Now that we've got the behavior PSTH's calculated, let's plot the results alongside the pupil PSTH's.

In [None]:
f, ax = plt.subplots(1, 2, figsize=(10, 4), sharex=True, sharey=True)

ax[0].plot(big_pupil_psth, color='purple')
ax[0].plot(small_pupil_psth, color='orchid')
ax[0].legend(['Big pupil', 'Small pupil'])
ax[0].set_xlabel('Time bins')
ax[0].set_ylabel('Spike counts')

ax[1].plot(active_psth, color='red')
ax[1].plot(passive_psth, color='lightcoral')
ax[1].legend(['Active', 'Passive'])
ax[1].set_xlabel('Time bins')

f.tight_layout()

Just like for pupil, the spiking response also apparently depends strongly on whether or not the animal is engaged in a task. However, we saw in the beginning that both pupil and behavior state are highly correlated. How then do we dissociate which of these two variables is truly responsible for the change in firing rates we observed?

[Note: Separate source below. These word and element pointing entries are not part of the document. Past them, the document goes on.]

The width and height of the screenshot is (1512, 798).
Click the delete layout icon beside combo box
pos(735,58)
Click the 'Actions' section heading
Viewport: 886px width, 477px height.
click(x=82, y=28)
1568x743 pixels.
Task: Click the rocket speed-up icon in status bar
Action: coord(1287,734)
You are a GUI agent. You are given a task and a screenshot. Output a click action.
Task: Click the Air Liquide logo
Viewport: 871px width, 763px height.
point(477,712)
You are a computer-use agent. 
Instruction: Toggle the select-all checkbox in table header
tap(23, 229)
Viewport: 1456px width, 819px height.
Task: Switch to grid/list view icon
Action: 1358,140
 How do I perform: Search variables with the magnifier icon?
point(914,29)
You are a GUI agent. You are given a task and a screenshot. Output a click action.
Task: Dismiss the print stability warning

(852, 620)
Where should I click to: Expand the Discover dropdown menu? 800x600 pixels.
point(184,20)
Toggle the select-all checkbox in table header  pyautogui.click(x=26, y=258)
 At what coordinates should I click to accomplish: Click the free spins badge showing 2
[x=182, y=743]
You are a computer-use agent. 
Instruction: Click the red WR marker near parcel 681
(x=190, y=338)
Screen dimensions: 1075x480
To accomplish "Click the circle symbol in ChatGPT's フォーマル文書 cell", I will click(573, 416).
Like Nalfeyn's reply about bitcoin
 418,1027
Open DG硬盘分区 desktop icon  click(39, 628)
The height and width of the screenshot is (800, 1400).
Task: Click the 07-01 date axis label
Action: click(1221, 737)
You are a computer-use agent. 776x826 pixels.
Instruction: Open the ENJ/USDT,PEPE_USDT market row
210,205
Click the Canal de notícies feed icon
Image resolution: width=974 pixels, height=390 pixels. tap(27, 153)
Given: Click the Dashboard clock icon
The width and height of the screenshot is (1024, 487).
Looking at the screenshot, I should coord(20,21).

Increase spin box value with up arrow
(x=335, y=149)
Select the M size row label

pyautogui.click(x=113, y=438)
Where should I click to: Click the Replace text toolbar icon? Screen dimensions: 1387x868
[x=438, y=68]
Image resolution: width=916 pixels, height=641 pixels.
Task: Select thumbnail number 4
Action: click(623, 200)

# Stepwise Linear Regression

To disscoiate the effects of pupil and behavior state in this cell, we can perform what is called a stepwise linear regression. Essentially, this method will tell us how much variance in spike counts can be uniquely attributed to pupil alone and to behavior alone. Before we get into this, let's start by only considering pupil and performing a simple linear regression.

As a refresher on linear regression, consider the cartoon example below. Ignore the code, this is just meant to be illustrative.

In [None]:
X1 = np.random.random(100)*100-50
X2 = np.random.random(100)*100-50
Y = 100*(np.random.random(100)-0.5) + (3*X1) + 50

f, ax = plt.subplots(1, 2, figsize=(8,4))
ax[0].set_title('Strong linear relationship')
ax[0].plot(X1, Y, 'k.')
ax[0].plot(X1, 3*X1 + 50, 'r-')
ax[0].set_xlabel('Independent variable #1 - x1')
ax[0].set_ylabel('Dependent variable - y')

ax[1].set_title('No linear relationship')
ax[1].plot(X2, Y, 'k.')
ax[1].axhline(50, color='red', linestyle='-')
ax[1].set_xlabel('Independent variable #2 - x2')

f.tight_layout()

In the cartoon above, we've simulated an experiment with two *independent variables*, $x_1$ and $x_2$ (e.g., pupil and engagement), and a single *dependent variable*, $y$, whose value may depend on one or both of the independent variables. 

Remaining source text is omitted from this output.